STROHFÜÜR
09.01.2026 Wohlen, KolumneGemeindeammann Roland Vogt legt seinen Fokus klar auf die Gemeinde Wohlen. Dies ist auch mit einem 70-Prozent-Pensum absolut machbar – dies hatte er auch im Interview in der Ausgabe vom vergangenen Dienstag unterstrichen. Eine grosse Bedeutung haben für ihn auch Familie, Freizeit, ...
Gemeindeammann Roland Vogt legt seinen Fokus klar auf die Gemeinde Wohlen. Dies ist auch mit einem 70-Prozent-Pensum absolut machbar – dies hatte er auch im Interview in der Ausgabe vom vergangenen Dienstag unterstrichen. Eine grosse Bedeutung haben für ihn auch Familie, Freizeit, Hobbys, Fussball. «Diesen Rückhalt brauche ich, das gibt mir auch Freiraum für die politischen Ämter», sagt Vogt. Einen grossen Teil seiner Freizeit bestimmt gegenwärtig sein Sohn Alessandro, der aufsteigende Stern beim FC St. Gallen und im Schweizer Fussball. «Die Familie besucht praktisch jedes Spiel von Alessandro», sagt Vater Roland Vogt. «Das ist für mich Erholung pur, wenn Alessandro gut spielt, und jedes Spiel ist wie ein Familienausflug.» Der Wohler Gemeindeammann möchte am liebsten kein Spiel des Stürmers verpassen. «Und in der Schweiz ist das gut möglich.» Spiele im Ausland wären dagegen ein anderes Thema. Wie man weiss, flattern jetzt schon Angebote von ausländischen Clubs zum FC St. Gallen. Aber sein Sohn werde ja weiterhin in der Schweiz kicken, sagt der Gemeindeammann. Zumindest bis im Sommer. Und dann? Lockt vielleicht das Ausland? Das würde wohl (zu) grossen Reisestress für den neuen Gemeindeammann bedeuten.

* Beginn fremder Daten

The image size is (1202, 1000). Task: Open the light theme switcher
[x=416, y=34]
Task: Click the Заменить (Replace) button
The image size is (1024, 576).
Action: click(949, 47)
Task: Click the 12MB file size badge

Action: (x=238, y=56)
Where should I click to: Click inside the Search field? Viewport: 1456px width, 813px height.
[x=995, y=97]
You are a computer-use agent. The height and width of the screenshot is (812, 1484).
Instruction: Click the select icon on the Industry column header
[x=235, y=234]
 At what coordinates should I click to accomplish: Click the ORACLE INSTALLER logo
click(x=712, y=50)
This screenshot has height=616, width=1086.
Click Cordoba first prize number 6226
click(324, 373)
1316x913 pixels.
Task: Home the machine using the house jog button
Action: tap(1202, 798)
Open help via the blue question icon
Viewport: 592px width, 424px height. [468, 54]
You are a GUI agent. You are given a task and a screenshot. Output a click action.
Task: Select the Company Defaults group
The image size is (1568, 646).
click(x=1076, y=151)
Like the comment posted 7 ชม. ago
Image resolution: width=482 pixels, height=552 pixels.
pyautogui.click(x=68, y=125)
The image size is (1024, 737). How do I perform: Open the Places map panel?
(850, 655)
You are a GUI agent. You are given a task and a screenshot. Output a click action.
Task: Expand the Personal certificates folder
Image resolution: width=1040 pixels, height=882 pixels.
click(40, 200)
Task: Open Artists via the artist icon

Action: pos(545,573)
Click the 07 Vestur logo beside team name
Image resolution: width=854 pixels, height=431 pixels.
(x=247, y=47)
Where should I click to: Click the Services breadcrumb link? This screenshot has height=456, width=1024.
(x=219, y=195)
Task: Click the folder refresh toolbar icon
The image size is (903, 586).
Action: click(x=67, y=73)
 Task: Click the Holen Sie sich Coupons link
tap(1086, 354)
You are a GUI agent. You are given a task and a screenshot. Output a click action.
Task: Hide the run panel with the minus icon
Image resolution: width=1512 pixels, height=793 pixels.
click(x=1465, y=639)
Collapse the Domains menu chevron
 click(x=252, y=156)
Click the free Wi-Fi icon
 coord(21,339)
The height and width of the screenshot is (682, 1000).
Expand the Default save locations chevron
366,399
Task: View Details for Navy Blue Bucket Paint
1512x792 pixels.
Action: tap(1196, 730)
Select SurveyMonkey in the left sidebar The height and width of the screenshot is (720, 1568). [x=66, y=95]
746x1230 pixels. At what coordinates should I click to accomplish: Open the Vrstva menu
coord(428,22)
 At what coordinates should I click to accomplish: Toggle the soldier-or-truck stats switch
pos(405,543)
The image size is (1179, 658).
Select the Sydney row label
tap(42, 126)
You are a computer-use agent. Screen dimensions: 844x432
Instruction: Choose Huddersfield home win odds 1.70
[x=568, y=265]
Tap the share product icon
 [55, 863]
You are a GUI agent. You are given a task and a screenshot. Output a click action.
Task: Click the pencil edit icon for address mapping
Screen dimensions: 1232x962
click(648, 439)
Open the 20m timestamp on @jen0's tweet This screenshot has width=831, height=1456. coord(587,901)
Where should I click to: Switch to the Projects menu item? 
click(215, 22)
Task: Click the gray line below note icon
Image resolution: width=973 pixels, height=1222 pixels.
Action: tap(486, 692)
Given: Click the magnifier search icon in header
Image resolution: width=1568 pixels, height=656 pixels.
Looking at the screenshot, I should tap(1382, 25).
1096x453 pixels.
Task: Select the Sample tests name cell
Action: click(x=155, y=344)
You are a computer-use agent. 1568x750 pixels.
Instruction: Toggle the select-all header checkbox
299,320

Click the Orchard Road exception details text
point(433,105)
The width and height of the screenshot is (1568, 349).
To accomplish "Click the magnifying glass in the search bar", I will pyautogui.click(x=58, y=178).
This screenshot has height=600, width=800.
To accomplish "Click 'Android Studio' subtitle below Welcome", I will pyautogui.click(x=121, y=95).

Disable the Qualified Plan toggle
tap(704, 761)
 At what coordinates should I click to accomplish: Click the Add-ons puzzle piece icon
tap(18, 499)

In einer der letzten Amsthandlungen des letzten Jahres hat der Gemeinderat die Baubewillligung für das umstrittene Bauprojekt der Firma Stach Investment AG am Freihofweg erteilt. Drei Gemeinderatsmitglieder, die ab diesem Jahr nicht mehr im Amt sind, fällten den Entscheid. Dass dieses Vorgehen für Aufsehen, Aufregung und auch Empörung sorgt, liegt praktisch auf der Hand. Denn rund um das Baubegehren gab es ganz viel Widerstand und auch emotionale Opposition. Und mehrere Ausnahmebaubewilligungen waren nötig, um die Baubewilligung zu erteilen und zu begründen. Warum also diese Eile kurz vor Ende der Amtsperiode? Logisch, der Gemeinderat in alter Besetzung wollte noch diverse Geschäfte beenden und dem neuen Gesamtgemeinderat diesbezüglich einen reinen Tisch überlassen. Eine solche Einstellung ist grundsätzlich zu begrüssen, ehrt sogar die abtretende Regierung. Ob dieses Vorgehen allerdings bei diesem «heissen Eisen» tatsächlich der beste Weg war, darf bezweifelt werden.
Denn die Brisanz wird mit diesem Vorgehen sicher nicht geringer. Ganz im Gegenteil. Der Vorwurf, dass die Entscheidungsträger nun im Gemeinderat nicht mehr Verantwortung übernehmen müssen, wird das umstrittene Bauprojekt weiter begleiten.
Es ist das grosse Geheimnis, das heute Freitagabend im Casino gelüftet wird. Wie heisst der neue Ehrenkammerer? Und wer wird Nachfolger von Markus Keller «Markus de Versorger»? Und tatsächlich ist bisher gar nichts durchgedrungen. Wie immer herrscht grosse Verschwiegenheit. Die Mitglieder der Kammergesellschaft spekulierten jedoch gleich selber. Ob denn ein ehemaliger Präsident im Rennen sei oder wird sogar ein ehemaliger Spitzensportler gekrönt? Das mit dem Spitzensportler wird wohl ein Ablenkungsmanöver sein. Alain Schultz, ehemaliger Spieler des FC Wohlen und heute Trainer in Muri, könnte gemeint sein, Aber Schultz ist wohl noch zu wenig lange in der Kammergesellschaft dabei. Und sowieso gibt es nur einen Topfavoriten: Peter Pedro Michel, ehemaliger Präsident der Kammergesellschaft, würde diese grosse Ehre schon längst verdienen.